▶ [TASK DIRECTIONS]:
Every line of the data is to be output verbatim.

▶ [STORED DATA]:
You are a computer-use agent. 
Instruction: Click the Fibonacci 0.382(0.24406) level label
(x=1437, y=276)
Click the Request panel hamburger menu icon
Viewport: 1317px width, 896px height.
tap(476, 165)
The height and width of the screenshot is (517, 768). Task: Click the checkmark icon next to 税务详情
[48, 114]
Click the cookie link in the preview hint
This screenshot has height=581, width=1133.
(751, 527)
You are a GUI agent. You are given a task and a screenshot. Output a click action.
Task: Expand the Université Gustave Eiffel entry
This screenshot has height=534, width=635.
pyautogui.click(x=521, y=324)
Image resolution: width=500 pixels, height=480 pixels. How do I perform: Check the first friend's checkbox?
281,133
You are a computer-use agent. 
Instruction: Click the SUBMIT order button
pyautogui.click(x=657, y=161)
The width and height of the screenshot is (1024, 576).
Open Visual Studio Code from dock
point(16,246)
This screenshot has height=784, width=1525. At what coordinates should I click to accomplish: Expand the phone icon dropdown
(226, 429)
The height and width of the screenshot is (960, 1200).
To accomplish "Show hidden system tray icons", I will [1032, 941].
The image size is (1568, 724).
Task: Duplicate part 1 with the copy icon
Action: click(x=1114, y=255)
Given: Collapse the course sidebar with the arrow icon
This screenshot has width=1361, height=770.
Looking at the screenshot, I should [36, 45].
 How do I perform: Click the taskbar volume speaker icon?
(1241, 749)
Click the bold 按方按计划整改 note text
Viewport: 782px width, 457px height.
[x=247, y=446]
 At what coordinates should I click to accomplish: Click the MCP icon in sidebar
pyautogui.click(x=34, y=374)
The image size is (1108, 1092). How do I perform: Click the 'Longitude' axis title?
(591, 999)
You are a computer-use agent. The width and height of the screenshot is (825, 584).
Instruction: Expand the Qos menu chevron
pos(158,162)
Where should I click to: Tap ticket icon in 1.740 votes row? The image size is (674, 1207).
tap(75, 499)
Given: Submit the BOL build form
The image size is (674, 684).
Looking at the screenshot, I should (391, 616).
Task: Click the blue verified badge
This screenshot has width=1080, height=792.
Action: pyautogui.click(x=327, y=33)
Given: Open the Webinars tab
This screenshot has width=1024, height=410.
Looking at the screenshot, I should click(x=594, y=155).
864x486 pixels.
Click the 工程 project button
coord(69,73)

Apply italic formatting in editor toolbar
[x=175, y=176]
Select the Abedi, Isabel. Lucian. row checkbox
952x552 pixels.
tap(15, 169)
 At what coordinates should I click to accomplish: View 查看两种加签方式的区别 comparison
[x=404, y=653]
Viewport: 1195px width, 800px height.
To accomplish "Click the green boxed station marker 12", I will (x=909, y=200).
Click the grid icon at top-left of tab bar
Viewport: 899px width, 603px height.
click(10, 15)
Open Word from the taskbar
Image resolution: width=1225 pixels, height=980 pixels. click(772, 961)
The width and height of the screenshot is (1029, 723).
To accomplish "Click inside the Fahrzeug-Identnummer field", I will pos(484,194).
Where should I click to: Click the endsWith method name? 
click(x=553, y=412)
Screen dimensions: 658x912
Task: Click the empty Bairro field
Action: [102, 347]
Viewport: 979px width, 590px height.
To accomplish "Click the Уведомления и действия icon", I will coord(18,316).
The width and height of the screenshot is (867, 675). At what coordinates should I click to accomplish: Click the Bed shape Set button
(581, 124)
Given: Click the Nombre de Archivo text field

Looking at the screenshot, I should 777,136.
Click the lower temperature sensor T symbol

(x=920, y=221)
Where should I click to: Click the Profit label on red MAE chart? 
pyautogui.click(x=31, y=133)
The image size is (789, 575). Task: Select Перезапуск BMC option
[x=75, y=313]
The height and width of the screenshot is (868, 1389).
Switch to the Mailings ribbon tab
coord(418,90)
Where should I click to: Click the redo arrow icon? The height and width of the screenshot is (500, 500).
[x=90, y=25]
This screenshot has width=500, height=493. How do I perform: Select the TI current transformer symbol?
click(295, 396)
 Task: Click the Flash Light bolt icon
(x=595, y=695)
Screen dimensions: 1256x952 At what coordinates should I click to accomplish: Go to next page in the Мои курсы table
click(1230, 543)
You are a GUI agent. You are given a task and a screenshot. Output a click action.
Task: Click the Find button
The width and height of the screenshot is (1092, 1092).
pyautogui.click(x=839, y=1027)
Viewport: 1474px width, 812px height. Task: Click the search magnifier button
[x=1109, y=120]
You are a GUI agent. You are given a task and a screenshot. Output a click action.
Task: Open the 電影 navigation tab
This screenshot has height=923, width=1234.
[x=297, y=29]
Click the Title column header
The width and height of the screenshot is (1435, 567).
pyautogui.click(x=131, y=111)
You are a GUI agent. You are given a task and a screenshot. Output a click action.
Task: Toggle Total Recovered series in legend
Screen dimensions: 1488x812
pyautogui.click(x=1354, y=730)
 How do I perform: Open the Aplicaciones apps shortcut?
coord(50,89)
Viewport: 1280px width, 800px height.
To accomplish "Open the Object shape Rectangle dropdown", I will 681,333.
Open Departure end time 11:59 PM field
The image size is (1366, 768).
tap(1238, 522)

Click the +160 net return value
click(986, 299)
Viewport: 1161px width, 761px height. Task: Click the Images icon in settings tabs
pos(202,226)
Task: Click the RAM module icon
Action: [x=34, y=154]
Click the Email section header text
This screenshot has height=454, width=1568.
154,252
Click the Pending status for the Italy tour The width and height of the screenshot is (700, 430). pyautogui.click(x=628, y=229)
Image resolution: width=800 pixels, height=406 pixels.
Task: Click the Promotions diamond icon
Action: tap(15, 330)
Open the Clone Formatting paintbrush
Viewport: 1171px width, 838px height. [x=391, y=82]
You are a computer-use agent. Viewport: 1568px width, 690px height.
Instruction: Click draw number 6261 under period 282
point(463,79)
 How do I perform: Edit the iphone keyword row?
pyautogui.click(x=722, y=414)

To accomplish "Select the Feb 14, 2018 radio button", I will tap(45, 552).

▶ [RESPONSE]:
You are a computer-use agent. 
Instruction: Click the Fibonacci 0.382(0.24406) level label
(x=1437, y=276)
Click the Request panel hamburger menu icon
Viewport: 1317px width, 896px height.
tap(476, 165)
The height and width of the screenshot is (517, 768). Task: Click the checkmark icon next to 税务详情
[48, 114]
Click the cookie link in the preview hint
This screenshot has height=581, width=1133.
(751, 527)
You are a GUI agent. You are given a task and a screenshot. Output a click action.
Task: Expand the Université Gustave Eiffel entry
This screenshot has height=534, width=635.
pyautogui.click(x=521, y=324)
Image resolution: width=500 pixels, height=480 pixels. How do I perform: Check the first friend's checkbox?
281,133
You are a computer-use agent. 
Instruction: Click the SUBMIT order button
pyautogui.click(x=657, y=161)
The width and height of the screenshot is (1024, 576).
Open Visual Studio Code from dock
point(16,246)
This screenshot has height=784, width=1525. At what coordinates should I click to accomplish: Expand the phone icon dropdown
(226, 429)
The height and width of the screenshot is (960, 1200).
To accomplish "Show hidden system tray icons", I will [1032, 941].
The image size is (1568, 724).
Task: Duplicate part 1 with the copy icon
Action: click(x=1114, y=255)
Given: Collapse the course sidebar with the arrow icon
This screenshot has width=1361, height=770.
Looking at the screenshot, I should [36, 45].
 How do I perform: Click the taskbar volume speaker icon?
(1241, 749)
Click the bold 按方按计划整改 note text
Viewport: 782px width, 457px height.
[x=247, y=446]
 At what coordinates should I click to accomplish: Click the MCP icon in sidebar
pyautogui.click(x=34, y=374)
The image size is (1108, 1092). How do I perform: Click the 'Longitude' axis title?
(591, 999)
You are a computer-use agent. The width and height of the screenshot is (825, 584).
Instruction: Expand the Qos menu chevron
pos(158,162)
Where should I click to: Tap ticket icon in 1.740 votes row? The image size is (674, 1207).
tap(75, 499)
Given: Submit the BOL build form
The image size is (674, 684).
Looking at the screenshot, I should (391, 616).
Task: Click the blue verified badge
This screenshot has width=1080, height=792.
Action: pyautogui.click(x=327, y=33)
Given: Open the Webinars tab
This screenshot has width=1024, height=410.
Looking at the screenshot, I should click(x=594, y=155).
864x486 pixels.
Click the 工程 project button
coord(69,73)

Apply italic formatting in editor toolbar
[x=175, y=176]
Select the Abedi, Isabel. Lucian. row checkbox
952x552 pixels.
tap(15, 169)
 At what coordinates should I click to accomplish: View 查看两种加签方式的区别 comparison
[x=404, y=653]
Viewport: 1195px width, 800px height.
To accomplish "Click the green boxed station marker 12", I will (x=909, y=200).
Click the grid icon at top-left of tab bar
Viewport: 899px width, 603px height.
click(10, 15)
Open Word from the taskbar
Image resolution: width=1225 pixels, height=980 pixels. click(772, 961)
The width and height of the screenshot is (1029, 723).
To accomplish "Click inside the Fahrzeug-Identnummer field", I will pos(484,194).
Where should I click to: Click the endsWith method name? 
click(x=553, y=412)
Screen dimensions: 658x912
Task: Click the empty Bairro field
Action: [102, 347]
Viewport: 979px width, 590px height.
To accomplish "Click the Уведомления и действия icon", I will coord(18,316).
The width and height of the screenshot is (867, 675). At what coordinates should I click to accomplish: Click the Bed shape Set button
(581, 124)
Given: Click the Nombre de Archivo text field

Looking at the screenshot, I should 777,136.
Click the lower temperature sensor T symbol

(x=920, y=221)
Where should I click to: Click the Profit label on red MAE chart? 
pyautogui.click(x=31, y=133)
The image size is (789, 575). Task: Select Перезапуск BMC option
[x=75, y=313]
The height and width of the screenshot is (868, 1389).
Switch to the Mailings ribbon tab
coord(418,90)
Where should I click to: Click the redo arrow icon? The height and width of the screenshot is (500, 500).
[x=90, y=25]
This screenshot has width=500, height=493. How do I perform: Select the TI current transformer symbol?
click(295, 396)
 Task: Click the Flash Light bolt icon
(x=595, y=695)
Screen dimensions: 1256x952 At what coordinates should I click to accomplish: Go to next page in the Мои курсы table
click(1230, 543)
You are a GUI agent. You are given a task and a screenshot. Output a click action.
Task: Click the Find button
The width and height of the screenshot is (1092, 1092).
pyautogui.click(x=839, y=1027)
Viewport: 1474px width, 812px height. Task: Click the search magnifier button
[x=1109, y=120]
You are a GUI agent. You are given a task and a screenshot. Output a click action.
Task: Open the 電影 navigation tab
This screenshot has height=923, width=1234.
[x=297, y=29]
Click the Title column header
The width and height of the screenshot is (1435, 567).
pyautogui.click(x=131, y=111)
You are a GUI agent. You are given a task and a screenshot. Output a click action.
Task: Toggle Total Recovered series in legend
Screen dimensions: 1488x812
pyautogui.click(x=1354, y=730)
 How do I perform: Open the Aplicaciones apps shortcut?
coord(50,89)
Viewport: 1280px width, 800px height.
To accomplish "Open the Object shape Rectangle dropdown", I will 681,333.
Open Departure end time 11:59 PM field
The image size is (1366, 768).
tap(1238, 522)

Click the +160 net return value
click(986, 299)
Viewport: 1161px width, 761px height. Task: Click the Images icon in settings tabs
pos(202,226)
Task: Click the RAM module icon
Action: [x=34, y=154]
Click the Email section header text
This screenshot has height=454, width=1568.
154,252
Click the Pending status for the Italy tour The width and height of the screenshot is (700, 430). pyautogui.click(x=628, y=229)
Image resolution: width=800 pixels, height=406 pixels.
Task: Click the Promotions diamond icon
Action: tap(15, 330)
Open the Clone Formatting paintbrush
Viewport: 1171px width, 838px height. [x=391, y=82]
You are a computer-use agent. Viewport: 1568px width, 690px height.
Instruction: Click draw number 6261 under period 282
point(463,79)
 How do I perform: Edit the iphone keyword row?
pyautogui.click(x=722, y=414)

To accomplish "Select the Feb 14, 2018 radio button", I will tap(45, 552).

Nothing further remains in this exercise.